Magnetic Intragap States and Mixed Parity Pairing at the Edge of Spin-Triplet Superconductors

TL;DR

This paper investigates how a spontaneous magnetic moment can form at the edge of spin-triplet superconductors due to subdominant pairing channels, revealing the microscopic mechanism involving non-unitary states and Andreev bound-states.

Contribution

It combines numerical and Ginzburg-Landau methods to show how edge magnetic moments arise from mixed parity pairing and inhomogeneous non-unitary states in spin-triplet superconductors.

Findings

Magnetic moments can spontaneously appear at the superconductor edge.

Potential barriers induce non-unitary superconducting states near the boundary.

Edge spin polarization results from lifting spin degeneracy of Andreev bound-states.

Abstract

We show that a spontaneous magnetic moment may appear at the edge of a spin-triplet superconductor if the system allows for pairing in a subdominant channel.

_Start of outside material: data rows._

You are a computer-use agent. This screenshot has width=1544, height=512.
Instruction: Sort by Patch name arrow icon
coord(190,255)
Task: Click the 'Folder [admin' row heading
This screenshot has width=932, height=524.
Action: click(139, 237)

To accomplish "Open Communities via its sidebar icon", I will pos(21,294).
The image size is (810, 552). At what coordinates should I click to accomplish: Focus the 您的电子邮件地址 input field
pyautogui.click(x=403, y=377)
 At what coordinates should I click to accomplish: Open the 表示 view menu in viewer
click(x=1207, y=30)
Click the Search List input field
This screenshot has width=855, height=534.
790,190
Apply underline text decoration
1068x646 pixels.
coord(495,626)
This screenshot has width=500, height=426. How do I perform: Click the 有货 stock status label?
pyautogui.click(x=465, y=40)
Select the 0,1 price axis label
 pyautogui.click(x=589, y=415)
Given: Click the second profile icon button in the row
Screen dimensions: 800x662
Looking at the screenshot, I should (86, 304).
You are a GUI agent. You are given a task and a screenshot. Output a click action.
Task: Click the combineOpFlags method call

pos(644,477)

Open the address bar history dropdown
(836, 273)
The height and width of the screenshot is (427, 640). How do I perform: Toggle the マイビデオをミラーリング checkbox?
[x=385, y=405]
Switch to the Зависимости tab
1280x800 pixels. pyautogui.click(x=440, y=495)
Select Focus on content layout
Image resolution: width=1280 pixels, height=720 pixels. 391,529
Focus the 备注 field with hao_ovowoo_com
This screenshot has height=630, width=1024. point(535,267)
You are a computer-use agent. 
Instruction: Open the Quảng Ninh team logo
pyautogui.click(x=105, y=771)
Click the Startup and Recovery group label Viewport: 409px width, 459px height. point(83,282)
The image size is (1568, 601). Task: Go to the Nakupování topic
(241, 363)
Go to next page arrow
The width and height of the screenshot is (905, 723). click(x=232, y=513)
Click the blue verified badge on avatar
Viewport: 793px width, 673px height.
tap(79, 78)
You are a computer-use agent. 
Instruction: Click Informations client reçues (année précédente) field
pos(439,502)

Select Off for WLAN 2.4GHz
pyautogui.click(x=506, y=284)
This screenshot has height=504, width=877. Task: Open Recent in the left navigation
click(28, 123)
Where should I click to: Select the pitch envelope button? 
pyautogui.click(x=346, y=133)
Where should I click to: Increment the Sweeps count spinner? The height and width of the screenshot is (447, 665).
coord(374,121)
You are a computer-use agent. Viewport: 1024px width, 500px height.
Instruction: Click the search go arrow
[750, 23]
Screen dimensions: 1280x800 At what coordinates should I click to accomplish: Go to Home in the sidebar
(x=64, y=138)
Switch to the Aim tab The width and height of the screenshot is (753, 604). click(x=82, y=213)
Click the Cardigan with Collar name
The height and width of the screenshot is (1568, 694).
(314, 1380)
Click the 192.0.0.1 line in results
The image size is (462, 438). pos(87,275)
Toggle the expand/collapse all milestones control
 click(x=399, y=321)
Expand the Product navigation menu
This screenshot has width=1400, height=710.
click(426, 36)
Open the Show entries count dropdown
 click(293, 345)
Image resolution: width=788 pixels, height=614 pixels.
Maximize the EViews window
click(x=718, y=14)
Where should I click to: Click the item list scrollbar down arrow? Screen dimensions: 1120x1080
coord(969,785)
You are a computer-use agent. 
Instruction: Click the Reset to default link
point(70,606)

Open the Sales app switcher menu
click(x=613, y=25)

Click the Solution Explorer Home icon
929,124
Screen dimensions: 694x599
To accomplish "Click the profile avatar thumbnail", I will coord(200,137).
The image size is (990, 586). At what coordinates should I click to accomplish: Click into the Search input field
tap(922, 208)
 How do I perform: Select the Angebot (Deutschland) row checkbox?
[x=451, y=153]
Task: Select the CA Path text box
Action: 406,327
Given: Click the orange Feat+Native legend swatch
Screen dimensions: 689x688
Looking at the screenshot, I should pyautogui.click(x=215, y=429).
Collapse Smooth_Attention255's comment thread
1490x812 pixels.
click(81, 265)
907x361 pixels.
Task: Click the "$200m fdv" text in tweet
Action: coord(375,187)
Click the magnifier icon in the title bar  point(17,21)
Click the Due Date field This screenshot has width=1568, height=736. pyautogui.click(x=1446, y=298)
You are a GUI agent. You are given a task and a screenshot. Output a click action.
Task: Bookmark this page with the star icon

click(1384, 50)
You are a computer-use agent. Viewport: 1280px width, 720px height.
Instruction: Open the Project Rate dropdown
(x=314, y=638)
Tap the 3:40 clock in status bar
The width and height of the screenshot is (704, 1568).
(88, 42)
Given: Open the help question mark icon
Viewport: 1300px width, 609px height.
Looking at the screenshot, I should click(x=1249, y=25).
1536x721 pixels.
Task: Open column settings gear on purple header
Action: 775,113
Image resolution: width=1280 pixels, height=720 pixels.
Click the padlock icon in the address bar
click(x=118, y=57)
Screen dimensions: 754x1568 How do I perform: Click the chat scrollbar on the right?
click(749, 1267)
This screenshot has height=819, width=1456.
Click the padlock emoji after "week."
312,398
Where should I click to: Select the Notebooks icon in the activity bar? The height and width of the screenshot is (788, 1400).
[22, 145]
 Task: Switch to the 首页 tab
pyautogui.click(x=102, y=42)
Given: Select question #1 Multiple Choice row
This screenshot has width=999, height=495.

To unveil the microscopic mechanism behind such effect we combine numerical solution of the Bogoliubov-De Gennes equations for a tight-binding model with nearest-neighbor attraction, and the symmetry based Ginzburg-Landau approach. We find that a potential barrier modulating the electronic density near the edge of the system leads to a non-unitary superconducting state close to the boundary where spin-singlet pairing coexists with the dominant triplet superconducting order. We demonstrate that the spin polarization at the edge appears due to the inhomogeneity of the non-unitary state and originates in the lifting of the spin-degeneracy of the Andreev bound-states.